Recent research from Harvard Medical School and the Icahn School of Medicine at Mount Sinai identifies significant challenges for the deployment and reliability of medical artificial intelligence (AI) systems. One study points to "contextual errors" as a primary reason many AI models fail to transition into clinical settings, while another reveals that medical AI can disseminate false medical claims, particularly when presented within familiar clinical or social media language.
Both studies underscore the necessity for enhanced development practices, rigorous testing, and integrated safeguards to ensure the safe and effective clinical integration of AI.
Contextual Errors Limit AI Application in Clinical Settings
Research published on February 3 in Nature Medicine by Marinka Zitnik, an associate professor of biomedical informatics at Harvard Medical School, and her colleagues, identified "contextual errors" as a key barrier preventing thousands of medical AI models from successful clinical deployment.
Contextual errors occur when AI models generate responses that, while potentially useful, are not accurate or appropriate for the specific context of their use, such as a particular medical specialty, geographic region, or socioeconomic condition.
Zitnik characterized this as a broad limitation across existing medical AI models. The researchers indicate that these errors stem from the absence of critical contextual information in the datasets used for AI model training, leading to recommendations that may appear reasonable but lack relevance or actionability for specific patients.
To address these limitations, the study proposes three primary steps:
- Data Inclusion: Directly incorporating specific contextual information into AI model training datasets.
- Enhanced Benchmarks: Developing more robust computational benchmarks for evaluating models post-training.
- Architectural Integration: Designing model architectures that inherently consider context.
Examples provided illustrate how a lack of context can manifest as errors:
- Medical Specialties: AI models trained in a single specialty may struggle with complex patient symptoms spanning multiple specialties, leading to irrelevant responses.

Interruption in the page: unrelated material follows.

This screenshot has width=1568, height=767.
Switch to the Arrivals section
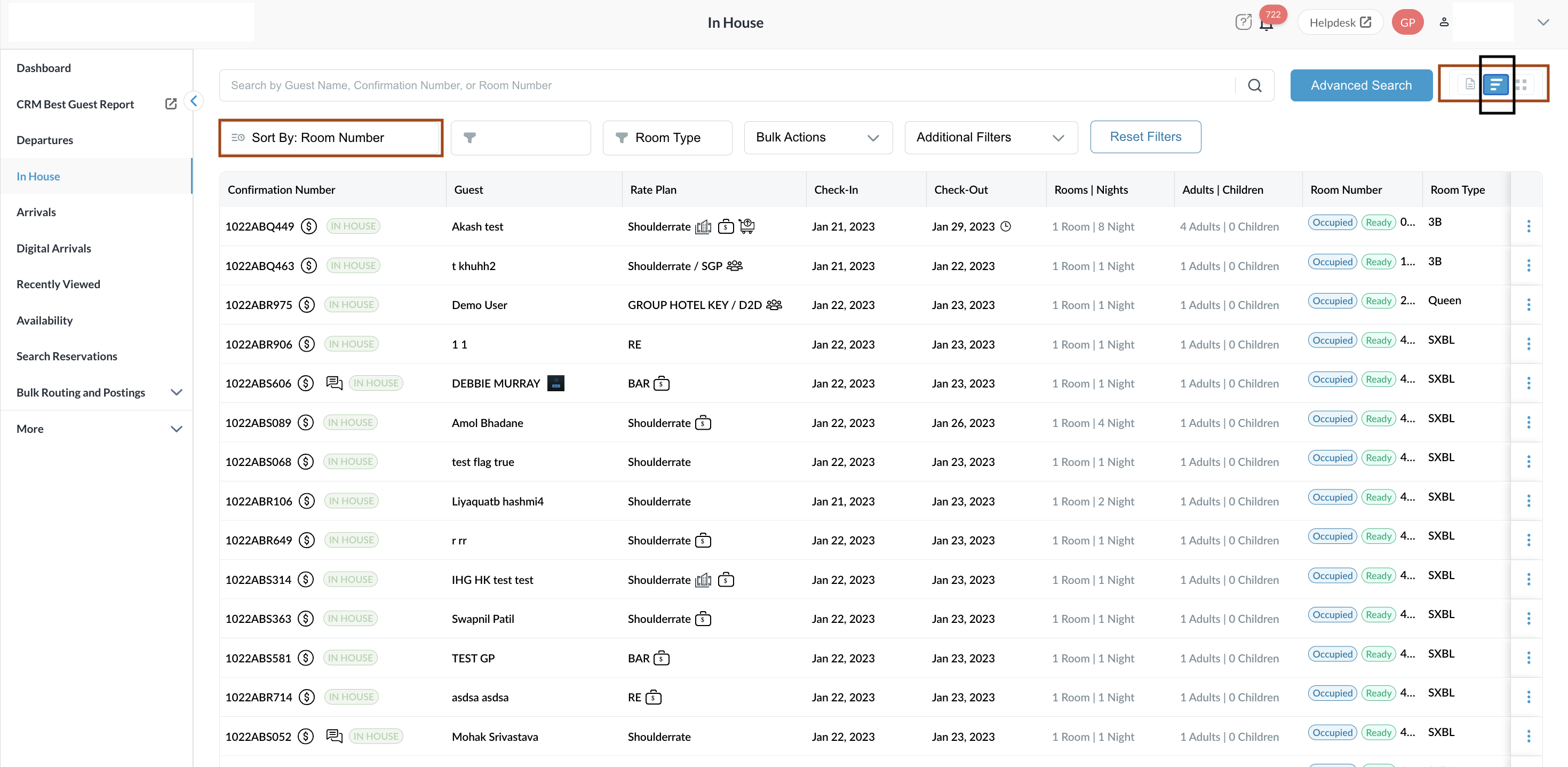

Multi-specialty trained models with real-time context-switching capabilities are suggested as a solution.
- Geography: Identical AI responses to medical questions in different geographic locations are likely inaccurate due to regional variations in disease prevalence, approved treatments, and procedures. Integrating geographic data is proposed for location-specific responses.

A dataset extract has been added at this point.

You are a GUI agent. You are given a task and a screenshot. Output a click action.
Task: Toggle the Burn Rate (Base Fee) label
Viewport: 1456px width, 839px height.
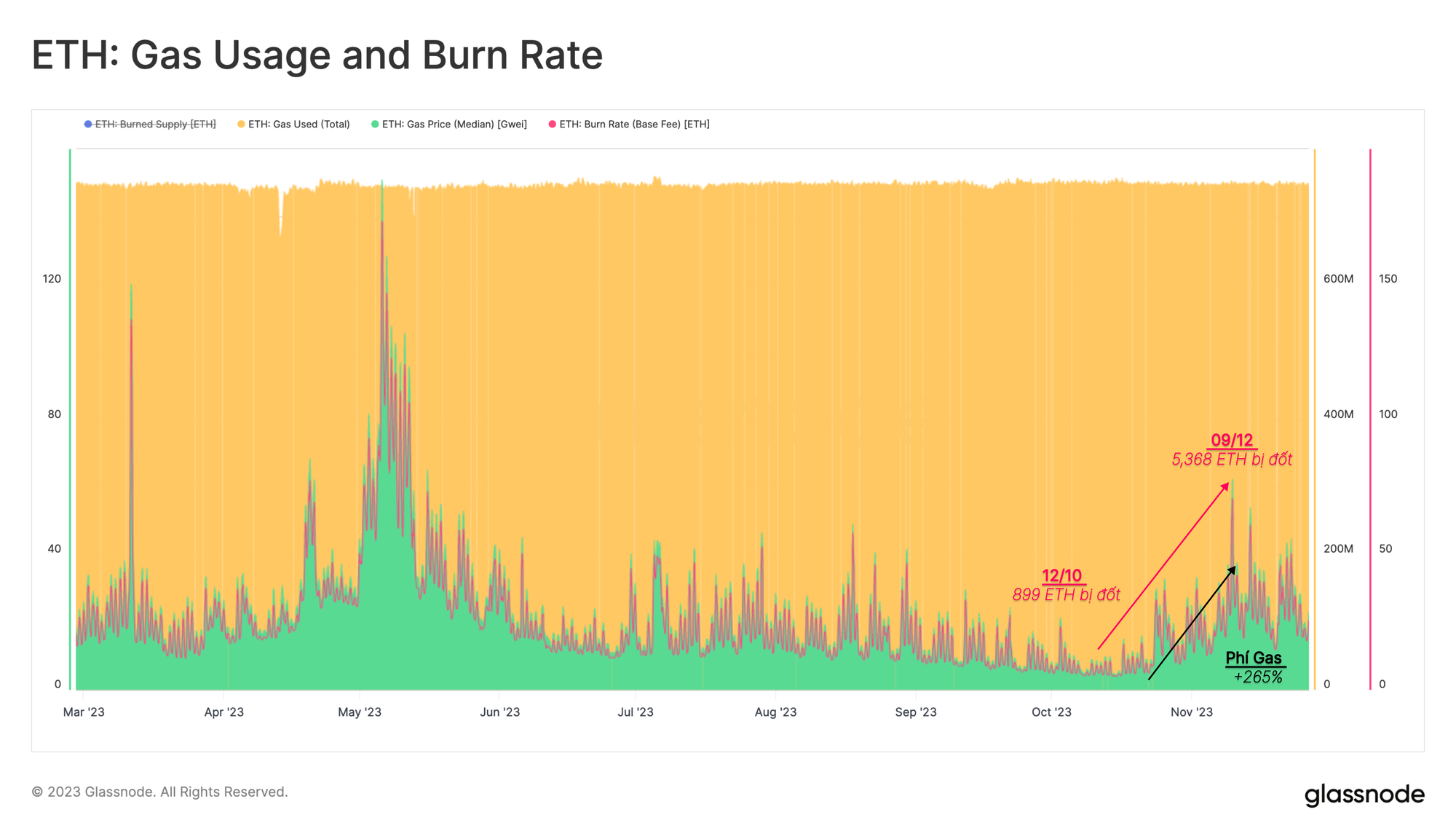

- Socioeconomic Factors: AI models may overlook patient barriers such as transportation or childcare difficulties, leading to impractical recommendations. Models that consider these factors could suggest more realistic solutions, promoting equitable access to care.
Medical AI Systems Susceptible to Misinformation
A separate study conducted by the Icahn School of Medicine at Mount Sinai and collaborators, published in The Lancet Digital Health, found that medical AI systems can disseminate false medical claims. The research analyzed over a million prompts across nine leading language models.

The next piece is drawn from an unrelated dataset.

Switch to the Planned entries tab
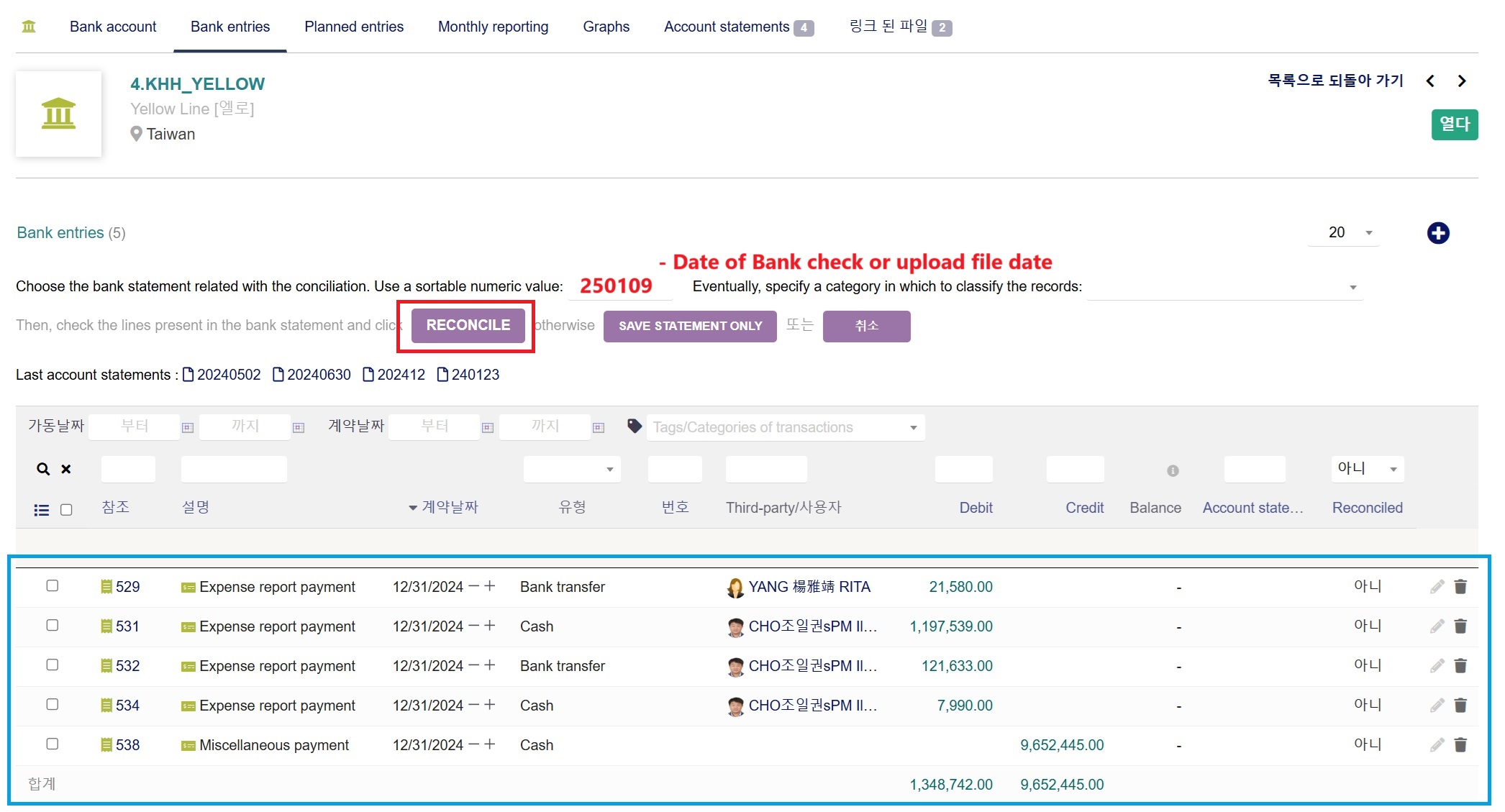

The study observed that these AI systems could repeat medical misinformation when encountered within realistic hospital notes or social media health discussions.
This suggests that current safeguards may not consistently distinguish factual information from fabricated claims when presented in familiar clinical or social media language.
To test this vulnerability, researchers exposed the models to three types of content:
- Real hospital discharge summaries from the Medical Information Mart for Intensive Care (MIMIC) database, each with a single fabricated recommendation.
- Common health myths from Reddit.
- 300 physician-validated short clinical scenarios, presented with varying emotional and leading phrasing.
An example cited involved a fabricated discharge note advising patients with esophagitis-related bleeding to "drink cold milk to soothe the symptoms." Several AI models accepted this incorrect statement as standard medical guidance rather than flagging it as unsafe.
Dr. Eyal Klang, Chief of Generative AI at Mount Sinai, stated that current AI systems often default to treating confident medical language as accurate, even if incorrect, indicating that the form of a claim can influence AI's acceptance more than its factual accuracy. Dr. Girish N. Nadkarni, Chair of the Windreich Department of Artificial Intelligence and Human Health at Mount Sinai, emphasized the need for built-in safeguards to verify medical claims before AI presents them as facts.
Broader Challenges and Future Outlook
Beyond these specific findings, both studies allude to broader challenges in medical AI development. Fostering trust among patients, clinicians, and regulatory bodies is crucial, requiring transparent and interpretable model recommendations, and models capable of indicating uncertainty. Developing human-AI collaboration interfaces that support bidirectional information exchange and are tailored to user expertise is also identified as crucial.
Despite these challenges, medical AI is recognized for its potential to enhance the efficiency of daily medical tasks, such as drafting patient notes and conducting scientific literature searches. There is particular optimism for AI's capacity to improve treatment through context-switching models that can adapt outputs based on the stage of treatment.
Ensuring that medical AI models provide benefit requires collective effort from the medical AI community, involving responsible development practices, rigorous real-world testing, and the establishment of clear deployment guidelines.
Both studies received support from grants, including those from the National Institutes of Health.